Collapse of the Soviet Union and its importance in 2011

Written by  //  November 4, 2011  //  Geopolitics, Globalization, Government & Governance, Russia  //  1 Comment

Chanting ‘Russia for Russians,’ thousands of nationalists and neo-Nazis march through Moscow
(WaPost) Thousands of far-right nationalists and neo-Nazis marched through Moscow on Friday calling on ethnic Russians to “take back” their country, as resentment grows over dark-complexioned Muslim migrants from Russia’s Caucasus and the money the Kremlin sends to the restive region.
3 November
Russia set to end 18-year wait to join WTO
(Reuters) – Russia is on the verge of ending its 18-year wait to join the World Trade Organization after accepting a trade deal with Georgia, the last big obstacle to membership of a club that will seal its integration into the global economy.
31 October
David Jones: It’s Not Your Father’s Moscow
‘Our’ Soviet Union was epitomized by Orwell’s Animal Farm and 1984. All gone. In its place is something new—and to a casual, albeit attentive observer, considerably better. Hill Times – subscriber only
7 October
Is Vladimir Putin’s Eurasian dream worth the effort?
(The Guardian) The Russian prime minister’s union plan is not meant as a return to the Soviet past, but he would do well to check precedent
… comes the Russian prime minister, Vladimir Putin, perhaps looking to lift the attention of a restive public at home to something more elevated than a peremptorily staged presidential succession, supporting the idea of creating a Eurasian union of former Soviet-bloc nations that could become “one of the poles of the modern world, serving as an efficient link between Europe and the dynamic Asia-Pacific region”.
Putin explicitly denies that this is about rebuilding the USSR. Nevertheless, there has been a lot of talk of Eurasia since the collapse of the USSR and there is a close connection between the Eurasia concept and Soviet history. Belarus and Kazakhstan have already embarked on commercial integration and the new union will hope to take that further, perhaps attracting other former Soviet republics into its orbit: Kyrgyzstan and Tajikistan are mentioned.

LEON ARON: Everything You Think You Know About the Collapse of the Soviet Union Is Wrong
*And why it matters today in a new age of revolution.
(Foreign Policy Magazine July/August 2011)

Every revolution is a surprise. Still, the latest Russian Revolution must be counted among the greatest of surprises. In the years leading up to 1991, virtually no Western expert, scholar, official, or politician foresaw the impending collapse of the Soviet Union, and with it one-party dictatorship, the state-owned economy, and the Kremlin’s control over its domestic and Eastern European empires. Neither, with one exception, did Soviet dissidents nor, judging by their memoirs, future revolutionaries themselves. When Mikhail Gorbachev became general secretary of the Communist Party in March 1985, none of his contemporaries anticipated a revolutionary crisis. Although there were disagreements over the size and depth of the Soviet system’s problems, no one thought them to be life-threatening, at least not anytime soon.

The roots of the democratic institutions spawned by morally charged revolutions may prove too shallow to sustain a functioning democracy in a society with precious little tradition of grassroots self-organization and self-rule. This is something that is likely to prove a huge obstacle to the carrying out of the promise of the Arab Spring — as it has proved in Russia.
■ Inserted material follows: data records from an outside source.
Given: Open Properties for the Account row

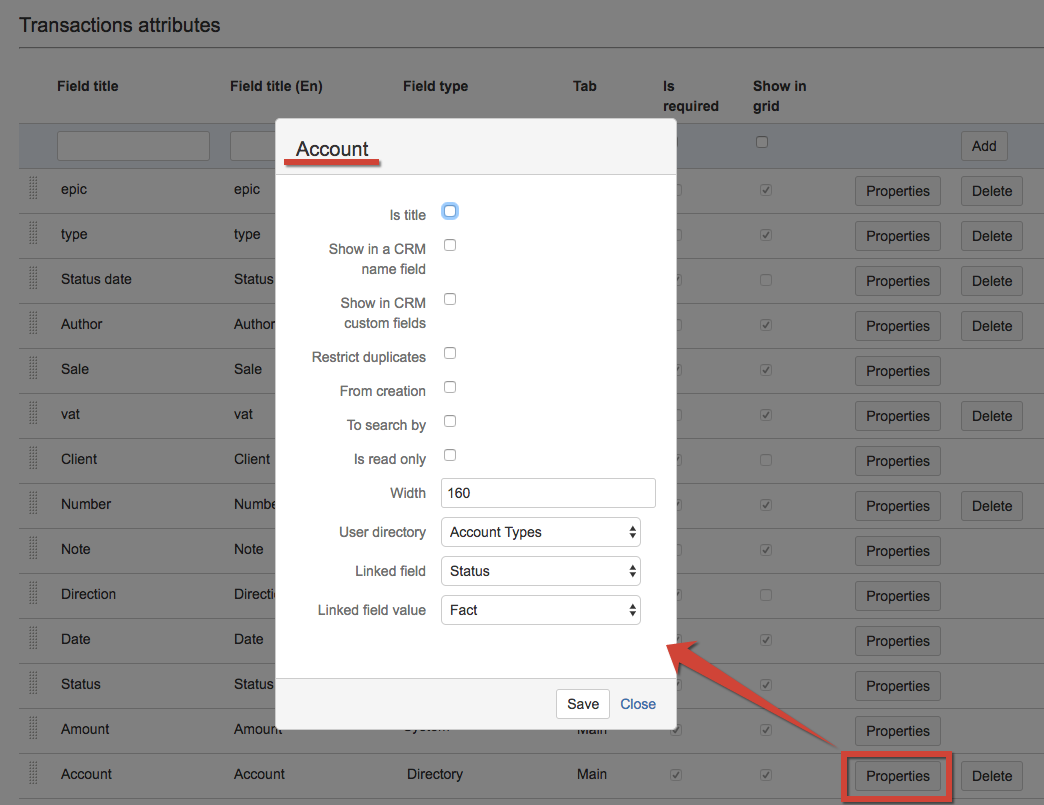Looking at the screenshot, I should [x=897, y=776].
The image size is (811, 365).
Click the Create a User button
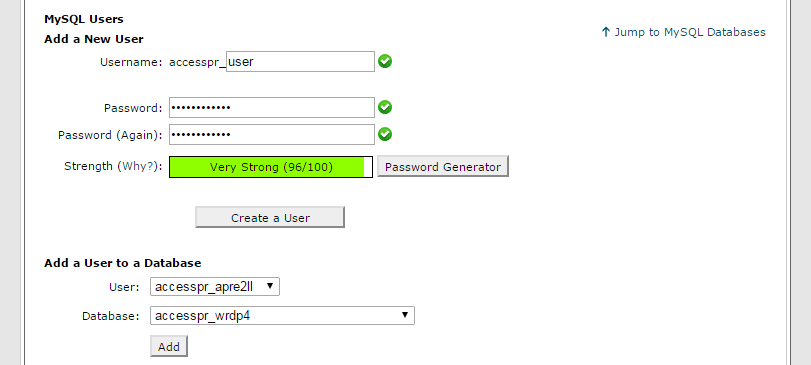(x=270, y=218)
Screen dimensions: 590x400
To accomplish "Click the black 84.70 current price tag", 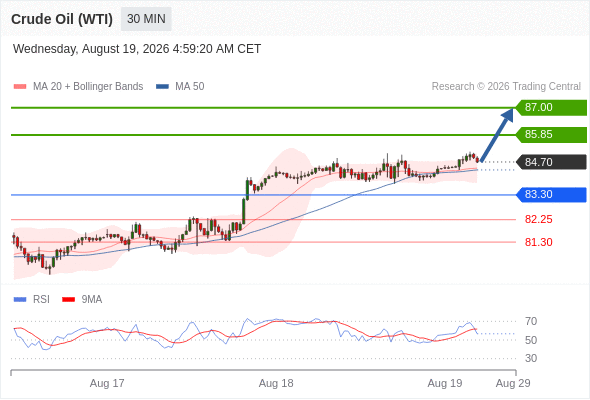I will (551, 162).
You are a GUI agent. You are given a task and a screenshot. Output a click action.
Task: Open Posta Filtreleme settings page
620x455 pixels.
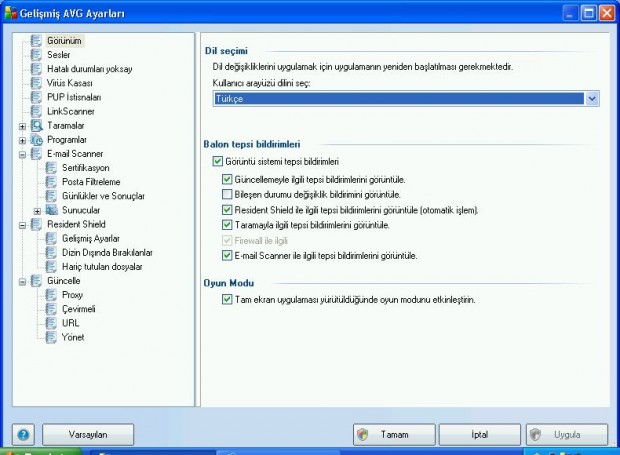tap(93, 182)
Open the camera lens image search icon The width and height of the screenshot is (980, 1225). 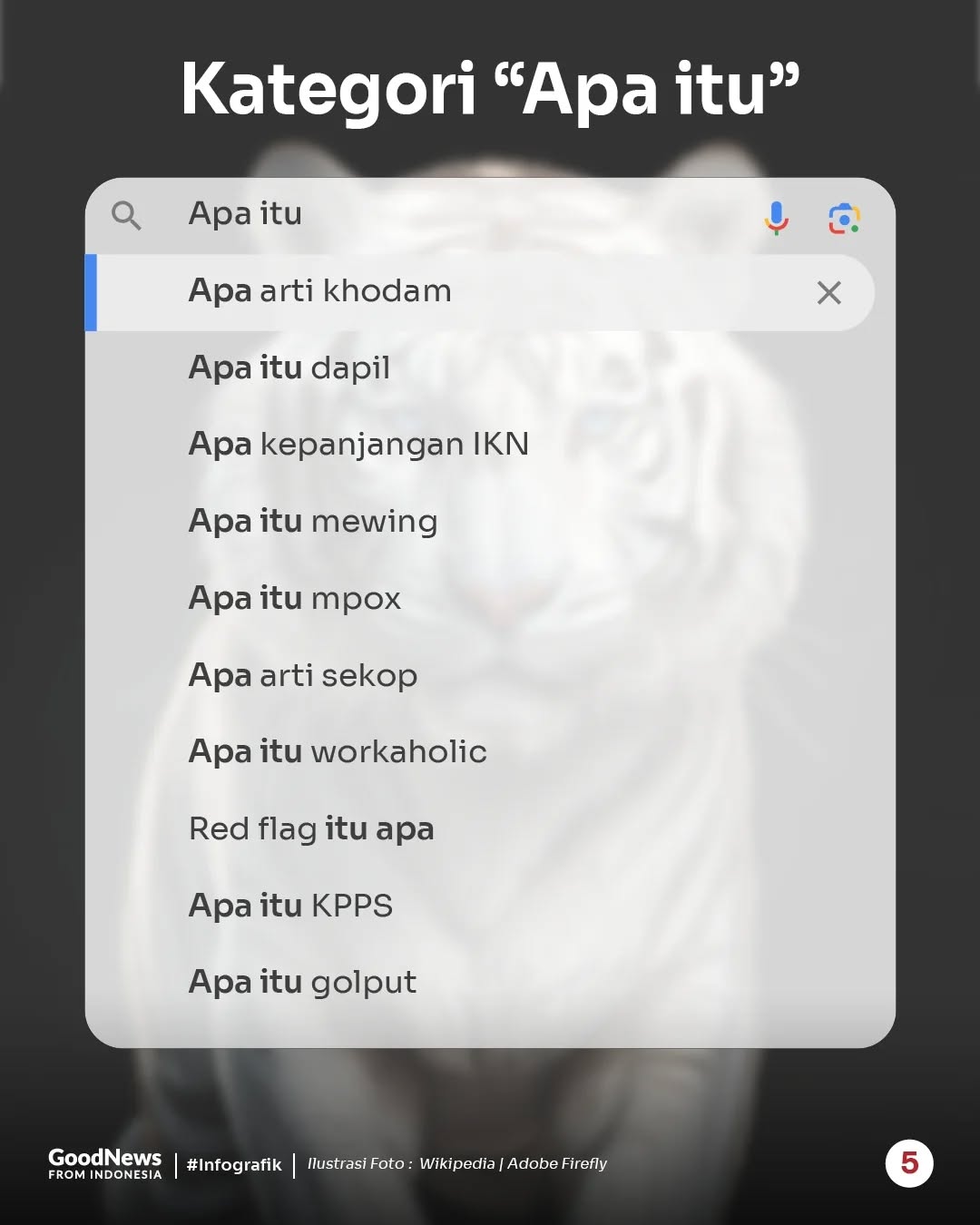[844, 219]
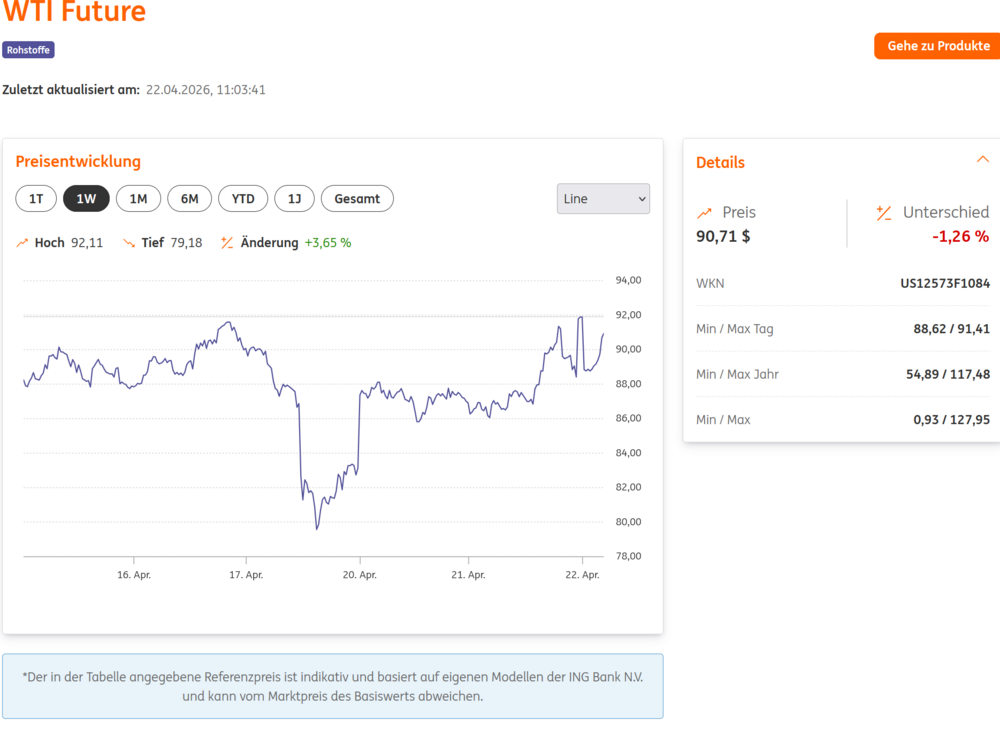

One needs only to spend a few days in Moscow talking to the intelligentsia or, better yet, to take a quick look at the blogs on LiveJournal (Zhivoy Zhurnal), Russia’s most popular Internet platform, or at the sites of the top independent and opposition groups to see that the motto of the 1980s — “We cannot live like this any longer!” — is becoming an article of faith again. The moral imperative of freedom is reasserting itself, and not just among the limited circles of pro-democracy activists and intellectuals. … It was the same intellectual and moral quest for self-respect and pride that, beginning with a merciless moral scrutiny of the country’s past and present, within a few short years hollowed out the mighty Soviet state, deprived it of legitimacy, and turned it into a burned-out shell that crumbled in August 1991. The tale of this intellectual and moral journey is an absolutely central story of the 20th century’s last great revolution.

One Comment on "Collapse of the Soviet Union and its importance in 2011"

  1. Diana Thébaud Nicholson July 8, 2011 at 8:56 am ·

    Comment from a European friend and astute observer of political events:
    [Regarding the Foreign Policy Magazine article about] the latest Russian Revolution as they call it.
    I would like to remind that it is NOT true that “no Western experts on Soviet Union could see what was coming”. I attended myself a multinational pow-wow in 1977 and quite a few could already see what was going to happen. They were muffled by their bosses, but they did see.
    Hélène Carrère d’Encausse, later the first-ever woman in the French Academy, published a book Decline of an Empire [Empire éclaté] already in 1978.
    There are people today who have their opinions on China, which differ from the generally accepted one. Yours truly included.
    Actually, there is more info available than ever, but fewer and fewer who are willing to take the trouble to think themselves.